* WORK INSTRUCTIONS
Output only the lines below that start at the line containing "Rechtliche Hinweise (846, 1879)" and end at the line containing "Germany On My Mind (900, 1028)", with both ends kept.

Stored items from a collection
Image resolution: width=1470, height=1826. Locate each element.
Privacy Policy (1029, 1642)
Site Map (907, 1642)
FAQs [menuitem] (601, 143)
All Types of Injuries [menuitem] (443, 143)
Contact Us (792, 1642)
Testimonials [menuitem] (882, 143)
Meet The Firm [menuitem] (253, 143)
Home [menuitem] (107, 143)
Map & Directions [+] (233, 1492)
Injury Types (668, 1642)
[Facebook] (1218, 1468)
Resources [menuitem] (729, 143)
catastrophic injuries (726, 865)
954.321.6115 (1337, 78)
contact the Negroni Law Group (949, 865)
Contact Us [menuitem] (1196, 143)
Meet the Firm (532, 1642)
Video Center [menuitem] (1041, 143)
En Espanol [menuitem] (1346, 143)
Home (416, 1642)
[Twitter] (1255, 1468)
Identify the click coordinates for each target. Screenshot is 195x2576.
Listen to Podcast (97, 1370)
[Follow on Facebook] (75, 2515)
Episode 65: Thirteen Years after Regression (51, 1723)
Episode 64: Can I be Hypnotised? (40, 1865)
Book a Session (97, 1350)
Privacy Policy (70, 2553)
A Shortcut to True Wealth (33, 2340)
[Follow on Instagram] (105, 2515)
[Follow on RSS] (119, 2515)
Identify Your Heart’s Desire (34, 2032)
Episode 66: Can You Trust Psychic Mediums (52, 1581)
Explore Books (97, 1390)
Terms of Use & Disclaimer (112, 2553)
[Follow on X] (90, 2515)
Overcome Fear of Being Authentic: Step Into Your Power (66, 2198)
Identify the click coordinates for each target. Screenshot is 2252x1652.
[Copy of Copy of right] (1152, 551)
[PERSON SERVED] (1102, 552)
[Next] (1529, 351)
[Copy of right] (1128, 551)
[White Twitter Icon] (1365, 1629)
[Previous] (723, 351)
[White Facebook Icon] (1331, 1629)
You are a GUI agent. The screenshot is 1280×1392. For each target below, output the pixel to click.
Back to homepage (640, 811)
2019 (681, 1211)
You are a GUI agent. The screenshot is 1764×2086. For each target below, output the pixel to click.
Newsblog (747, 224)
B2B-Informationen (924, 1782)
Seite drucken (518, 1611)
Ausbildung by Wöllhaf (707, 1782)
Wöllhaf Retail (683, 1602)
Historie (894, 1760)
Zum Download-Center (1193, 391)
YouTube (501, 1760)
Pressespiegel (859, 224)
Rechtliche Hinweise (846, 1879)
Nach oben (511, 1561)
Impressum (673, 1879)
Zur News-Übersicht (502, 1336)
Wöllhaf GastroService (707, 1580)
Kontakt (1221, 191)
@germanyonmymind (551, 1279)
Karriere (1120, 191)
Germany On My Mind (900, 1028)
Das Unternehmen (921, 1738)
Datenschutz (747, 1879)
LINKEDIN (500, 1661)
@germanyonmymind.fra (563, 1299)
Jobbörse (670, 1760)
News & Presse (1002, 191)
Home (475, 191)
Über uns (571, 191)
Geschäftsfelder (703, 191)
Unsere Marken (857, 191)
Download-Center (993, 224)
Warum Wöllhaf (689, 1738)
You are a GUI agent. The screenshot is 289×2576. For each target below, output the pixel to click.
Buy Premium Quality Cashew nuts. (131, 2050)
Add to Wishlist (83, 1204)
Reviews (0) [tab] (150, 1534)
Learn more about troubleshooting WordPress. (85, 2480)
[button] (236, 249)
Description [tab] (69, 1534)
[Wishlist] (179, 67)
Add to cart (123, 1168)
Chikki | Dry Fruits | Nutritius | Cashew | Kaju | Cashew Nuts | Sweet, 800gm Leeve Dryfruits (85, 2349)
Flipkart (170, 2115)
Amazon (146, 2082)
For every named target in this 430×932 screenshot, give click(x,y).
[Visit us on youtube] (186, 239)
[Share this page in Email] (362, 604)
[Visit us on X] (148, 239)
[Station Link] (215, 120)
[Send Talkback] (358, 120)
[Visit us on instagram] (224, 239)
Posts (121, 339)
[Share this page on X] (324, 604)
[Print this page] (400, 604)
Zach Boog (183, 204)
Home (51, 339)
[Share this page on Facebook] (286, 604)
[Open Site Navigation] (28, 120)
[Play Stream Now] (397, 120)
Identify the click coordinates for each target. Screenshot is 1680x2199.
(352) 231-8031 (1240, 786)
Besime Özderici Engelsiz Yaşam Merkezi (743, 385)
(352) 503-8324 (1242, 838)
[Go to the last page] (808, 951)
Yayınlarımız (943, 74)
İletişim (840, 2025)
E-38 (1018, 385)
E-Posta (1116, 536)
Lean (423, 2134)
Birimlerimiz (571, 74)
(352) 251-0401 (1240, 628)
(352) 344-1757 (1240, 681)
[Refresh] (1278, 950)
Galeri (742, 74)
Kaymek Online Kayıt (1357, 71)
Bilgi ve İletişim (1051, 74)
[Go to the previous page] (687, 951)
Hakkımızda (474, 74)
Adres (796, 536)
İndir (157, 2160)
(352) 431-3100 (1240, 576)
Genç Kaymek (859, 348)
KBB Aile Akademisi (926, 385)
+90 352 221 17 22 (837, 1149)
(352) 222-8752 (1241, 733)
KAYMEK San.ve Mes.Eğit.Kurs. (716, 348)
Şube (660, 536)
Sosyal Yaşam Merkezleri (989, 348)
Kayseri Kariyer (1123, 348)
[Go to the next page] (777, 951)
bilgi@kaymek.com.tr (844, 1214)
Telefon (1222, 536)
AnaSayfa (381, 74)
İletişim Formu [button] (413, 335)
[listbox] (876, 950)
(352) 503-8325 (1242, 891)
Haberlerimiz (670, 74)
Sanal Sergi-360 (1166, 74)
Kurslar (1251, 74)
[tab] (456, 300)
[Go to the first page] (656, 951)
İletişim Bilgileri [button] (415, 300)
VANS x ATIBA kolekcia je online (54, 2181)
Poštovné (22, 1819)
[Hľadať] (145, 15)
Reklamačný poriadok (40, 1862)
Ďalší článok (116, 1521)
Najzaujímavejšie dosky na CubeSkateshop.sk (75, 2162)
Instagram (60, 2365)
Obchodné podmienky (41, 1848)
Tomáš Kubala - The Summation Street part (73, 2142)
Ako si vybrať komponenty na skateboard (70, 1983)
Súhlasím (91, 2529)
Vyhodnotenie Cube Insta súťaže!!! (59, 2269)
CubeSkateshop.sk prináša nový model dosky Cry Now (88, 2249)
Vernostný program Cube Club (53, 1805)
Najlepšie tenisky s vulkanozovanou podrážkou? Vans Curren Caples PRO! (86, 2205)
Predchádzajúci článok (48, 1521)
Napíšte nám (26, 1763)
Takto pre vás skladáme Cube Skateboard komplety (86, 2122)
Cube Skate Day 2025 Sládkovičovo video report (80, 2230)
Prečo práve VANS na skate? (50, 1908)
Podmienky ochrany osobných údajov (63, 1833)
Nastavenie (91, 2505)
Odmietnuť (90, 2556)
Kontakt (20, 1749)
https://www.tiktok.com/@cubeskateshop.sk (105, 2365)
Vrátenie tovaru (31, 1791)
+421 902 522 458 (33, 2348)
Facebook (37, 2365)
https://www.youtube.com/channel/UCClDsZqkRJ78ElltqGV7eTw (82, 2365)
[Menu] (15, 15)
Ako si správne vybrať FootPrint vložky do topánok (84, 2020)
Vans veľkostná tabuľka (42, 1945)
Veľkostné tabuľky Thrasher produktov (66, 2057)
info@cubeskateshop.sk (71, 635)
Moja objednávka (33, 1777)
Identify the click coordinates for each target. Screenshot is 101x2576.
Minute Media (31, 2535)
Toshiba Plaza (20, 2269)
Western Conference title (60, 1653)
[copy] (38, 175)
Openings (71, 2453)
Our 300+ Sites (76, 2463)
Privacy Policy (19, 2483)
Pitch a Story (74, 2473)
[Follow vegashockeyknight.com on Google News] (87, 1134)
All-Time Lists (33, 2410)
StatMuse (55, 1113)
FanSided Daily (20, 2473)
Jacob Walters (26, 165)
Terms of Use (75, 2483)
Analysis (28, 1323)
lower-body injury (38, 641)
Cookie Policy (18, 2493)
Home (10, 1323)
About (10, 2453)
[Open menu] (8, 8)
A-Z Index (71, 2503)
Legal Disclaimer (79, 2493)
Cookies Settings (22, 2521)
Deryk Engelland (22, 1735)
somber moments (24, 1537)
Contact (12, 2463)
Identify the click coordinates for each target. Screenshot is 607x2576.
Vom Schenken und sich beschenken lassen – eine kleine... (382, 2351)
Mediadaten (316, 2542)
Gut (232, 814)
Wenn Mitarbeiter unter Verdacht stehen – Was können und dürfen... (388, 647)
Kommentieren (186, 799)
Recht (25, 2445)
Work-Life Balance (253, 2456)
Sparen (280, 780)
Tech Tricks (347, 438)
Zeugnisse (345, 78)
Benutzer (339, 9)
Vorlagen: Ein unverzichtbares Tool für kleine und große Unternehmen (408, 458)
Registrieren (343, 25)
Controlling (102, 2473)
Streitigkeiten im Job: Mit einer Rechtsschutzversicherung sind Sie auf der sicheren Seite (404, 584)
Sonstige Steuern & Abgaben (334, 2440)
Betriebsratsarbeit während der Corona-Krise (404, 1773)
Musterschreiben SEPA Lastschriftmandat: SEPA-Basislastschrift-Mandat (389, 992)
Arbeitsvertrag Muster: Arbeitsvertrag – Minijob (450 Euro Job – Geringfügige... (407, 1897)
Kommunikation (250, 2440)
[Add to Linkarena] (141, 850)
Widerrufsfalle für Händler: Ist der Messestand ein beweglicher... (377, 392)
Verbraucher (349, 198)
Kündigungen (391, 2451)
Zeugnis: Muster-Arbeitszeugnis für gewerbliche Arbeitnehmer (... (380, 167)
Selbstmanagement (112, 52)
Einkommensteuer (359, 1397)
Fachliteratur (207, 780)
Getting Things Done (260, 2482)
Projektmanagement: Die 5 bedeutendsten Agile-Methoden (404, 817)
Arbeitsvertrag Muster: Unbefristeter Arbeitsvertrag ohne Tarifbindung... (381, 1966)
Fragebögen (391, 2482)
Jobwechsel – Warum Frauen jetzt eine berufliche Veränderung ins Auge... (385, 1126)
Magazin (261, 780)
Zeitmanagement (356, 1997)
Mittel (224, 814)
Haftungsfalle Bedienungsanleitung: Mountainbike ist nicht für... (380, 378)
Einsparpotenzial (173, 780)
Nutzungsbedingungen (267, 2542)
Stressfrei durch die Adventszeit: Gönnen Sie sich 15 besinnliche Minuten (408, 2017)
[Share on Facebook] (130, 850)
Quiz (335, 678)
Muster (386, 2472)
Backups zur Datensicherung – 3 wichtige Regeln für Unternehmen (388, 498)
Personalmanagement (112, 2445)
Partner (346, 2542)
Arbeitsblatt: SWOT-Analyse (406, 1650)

* COMPLETED EXERCISE
Rechtliche Hinweise (846, 1879)
Nach oben (511, 1561)
Impressum (673, 1879)
Zur News-Übersicht (502, 1336)
Wöllhaf GastroService (707, 1580)
Kontakt (1221, 191)
@germanyonmymind (551, 1279)
Karriere (1120, 191)
Germany On My Mind (900, 1028)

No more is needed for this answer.